When I graduated from the first of my holistic therapies studies I was advised about the do’s and dont’s of marketing.  ‘NEVER write that you will help some-one to change on your flyers.’ That seemed a bit perplexing?  Isn’t that a vital part of what we do? People come along for various therapies because some part of their world is not working.  They need to change….right?  ‘Yeah, but don’t tell them that because it scares them,’ was the response. People like to cling onto their ways of doing things and the idea of change often conjures up ideas of difficulty, deprivation, too hard, uncomfortable etc. Use different words  other than change; achieve goals, find empowerment, create new habits……… As time has gone by I have discovered that this is true. No matter how uncomfortable we may already feel in a difficult situation it’s a strange kind of known and the alternative can feel even more scary.

Test this for yourself. If I was to ask you what you could do for yourself to further enhance your health and gave you the following parameters.  Look at your diet, (your weight) your exercise habits, your stress levels, any addictions, your personal relationship, your work, your sleep patterns, managing a chronic illness, parenting, supporting a family member with disability etc.  Are there things that you could feasibly do to support a healthier version of yourself?  Starting with 1 thing? In the vast majority of cases the answer is yes. OK, so does this information feel inspiring and uplifting and you can’t wait to get started or does it create a sinking sensation in your tummy that is distinctly uncomfortable? Perhaps it’s a mix of emotions.  For some, the perceived degree of difficulty in making the change is often the factor in whether your behaviours are modified.

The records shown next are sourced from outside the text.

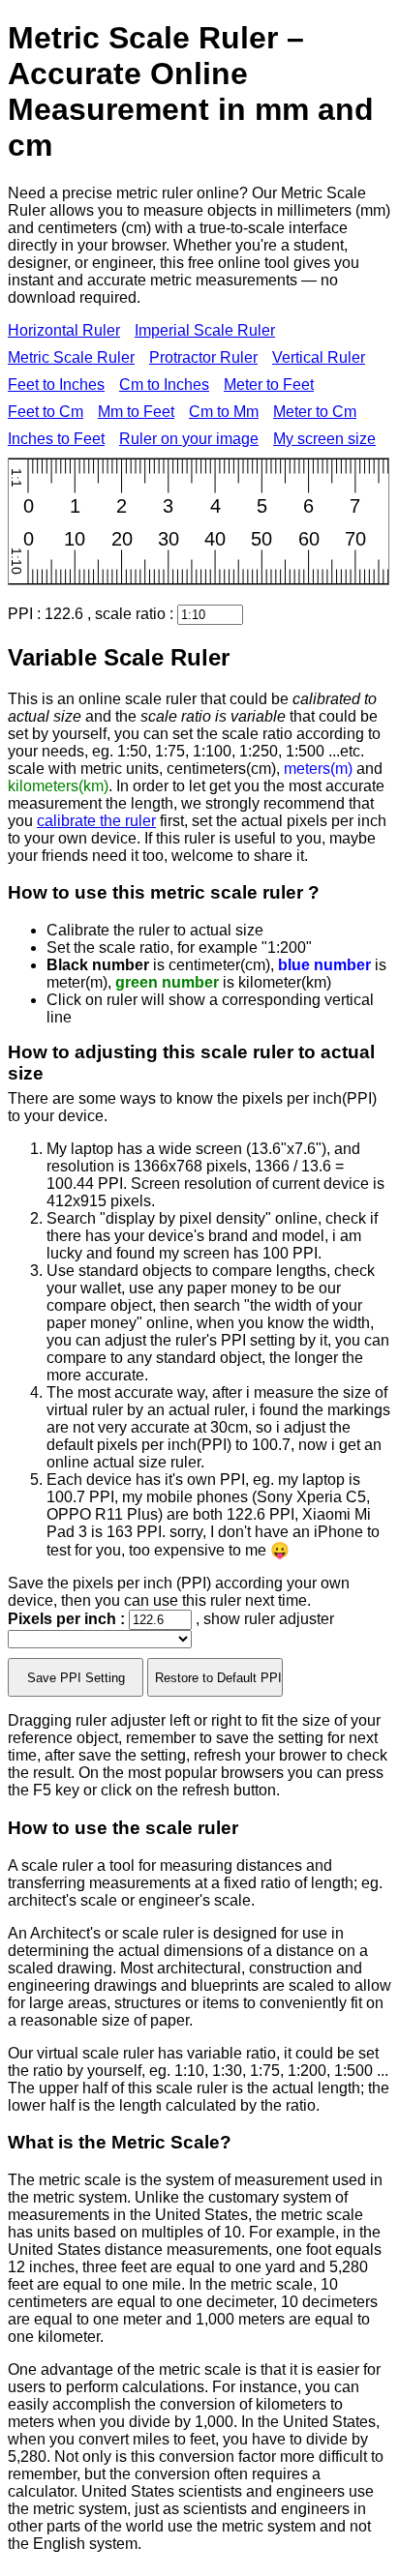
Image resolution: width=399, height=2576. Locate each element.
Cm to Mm (224, 411)
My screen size (324, 438)
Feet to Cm (45, 411)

More cardiovascular exercise!  Those three words are enough to challenge this blog writer.  There is a commitment to continually working on my health so that I can be as well as possible. Changes made in recent years have been substantial, but there are still areas that I find blocks. My stories start to arise……  Not enough time… can’t be bothered today…… I’ll just go for a walk today instead….it hurts too much….I’ll start next week…the weather is not conducive…..I’ll start next holidays….. It’s a block, a story. I need to go in and find the core of the story and diffuse it. The essence of my block is the idea that cardiovascular exercise is uncomfortable.  Having to strain and puff and expend lots of energy. For part of me that is a truth.  For other parts it’s a barrier to a fitter, healthier version of self.  In the beginning, there will probably be some discomfort. So?  If I can face up to this discomfort and get past the limiting stories I get to be a stronger version of myself.  Not only physically, but mentally and emotionally. I know this from other things that I have overcome. The sense of achievement in knowing that you can rise above challenges becomes a type of self perpetuating power.  Wow. I feel amazing! What next?

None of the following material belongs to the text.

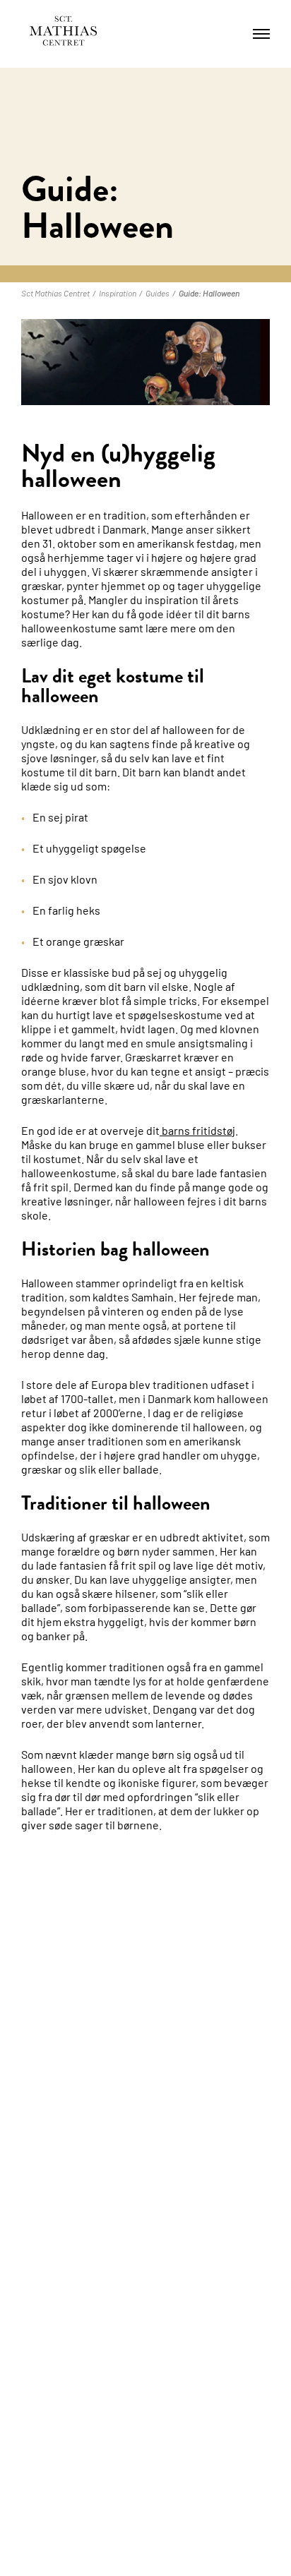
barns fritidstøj (197, 1130)
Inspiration (117, 293)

The key here is around where you send you focus. Will you decide to focus on the sense of lack and difficulty (it hurts, I’ll do it tomorrow) or on the benefits (stronger, healthier, more vital and alive.  Able to take on more things I want to do with increased energy) It boils down to a choice. Can I find adaptability with my thinking on this topic? Or will I steadfastly hold onto the lesser idea that it hurts and defer all action?  Pain is often a precursor to personal  growth.  Eventually pain can be experienced as a passing phenomenon that is a useful teacher. Apparently is takes about 21 days to develop a new habit.  21 days to make a shift in a mental belief, that then flows onto physical action, that then flows on to emotional feedback. In my case, starting to love the feelings of exertion on the push bike. Fitter, healthier, more alive.  Yay!  See you later, I’m off to ride my bike.

What is your relationship to change?